What needs to be done:
Would you transcribe the data word for word?
[[ Listed records, beginning ]]
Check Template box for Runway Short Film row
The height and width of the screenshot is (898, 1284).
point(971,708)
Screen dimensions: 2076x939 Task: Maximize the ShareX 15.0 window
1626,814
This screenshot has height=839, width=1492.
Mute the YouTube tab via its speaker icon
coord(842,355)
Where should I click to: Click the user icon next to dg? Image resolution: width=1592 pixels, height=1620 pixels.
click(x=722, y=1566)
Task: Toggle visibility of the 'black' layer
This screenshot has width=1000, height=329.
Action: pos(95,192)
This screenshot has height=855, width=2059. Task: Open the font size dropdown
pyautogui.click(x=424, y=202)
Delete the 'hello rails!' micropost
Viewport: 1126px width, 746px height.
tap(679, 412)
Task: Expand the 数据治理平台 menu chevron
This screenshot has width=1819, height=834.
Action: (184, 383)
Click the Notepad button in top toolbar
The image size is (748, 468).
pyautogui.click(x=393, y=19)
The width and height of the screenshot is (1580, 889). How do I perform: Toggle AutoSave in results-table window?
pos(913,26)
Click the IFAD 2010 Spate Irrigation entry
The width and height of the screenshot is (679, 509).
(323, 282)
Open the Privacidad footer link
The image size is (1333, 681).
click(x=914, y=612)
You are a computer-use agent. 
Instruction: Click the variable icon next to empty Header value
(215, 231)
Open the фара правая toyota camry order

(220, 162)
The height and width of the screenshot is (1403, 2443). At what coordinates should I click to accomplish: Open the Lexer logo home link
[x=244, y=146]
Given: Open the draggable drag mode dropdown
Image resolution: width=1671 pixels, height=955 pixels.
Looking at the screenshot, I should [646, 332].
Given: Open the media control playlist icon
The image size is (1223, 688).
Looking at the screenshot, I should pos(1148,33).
[[ Listed records, end ]]
Result:
Check Template box for Runway Short Film row
The height and width of the screenshot is (898, 1284).
point(971,708)
Screen dimensions: 2076x939 Task: Maximize the ShareX 15.0 window
1626,814
This screenshot has height=839, width=1492.
Mute the YouTube tab via its speaker icon
coord(842,355)
Where should I click to: Click the user icon next to dg? Image resolution: width=1592 pixels, height=1620 pixels.
click(x=722, y=1566)
Task: Toggle visibility of the 'black' layer
This screenshot has width=1000, height=329.
Action: pos(95,192)
This screenshot has height=855, width=2059. Task: Open the font size dropdown
pyautogui.click(x=424, y=202)
Delete the 'hello rails!' micropost
Viewport: 1126px width, 746px height.
tap(679, 412)
Task: Expand the 数据治理平台 menu chevron
This screenshot has width=1819, height=834.
Action: (184, 383)
Click the Notepad button in top toolbar
The image size is (748, 468).
pyautogui.click(x=393, y=19)
The width and height of the screenshot is (1580, 889). How do I perform: Toggle AutoSave in results-table window?
pos(913,26)
Click the IFAD 2010 Spate Irrigation entry
The width and height of the screenshot is (679, 509).
(323, 282)
Open the Privacidad footer link
The image size is (1333, 681).
click(x=914, y=612)
You are a computer-use agent. 
Instruction: Click the variable icon next to empty Header value
(215, 231)
Open the фара правая toyota camry order

(220, 162)
The height and width of the screenshot is (1403, 2443). At what coordinates should I click to accomplish: Open the Lexer logo home link
[x=244, y=146]
Given: Open the draggable drag mode dropdown
Image resolution: width=1671 pixels, height=955 pixels.
Looking at the screenshot, I should [646, 332].
Given: Open the media control playlist icon
The image size is (1223, 688).
Looking at the screenshot, I should pos(1148,33).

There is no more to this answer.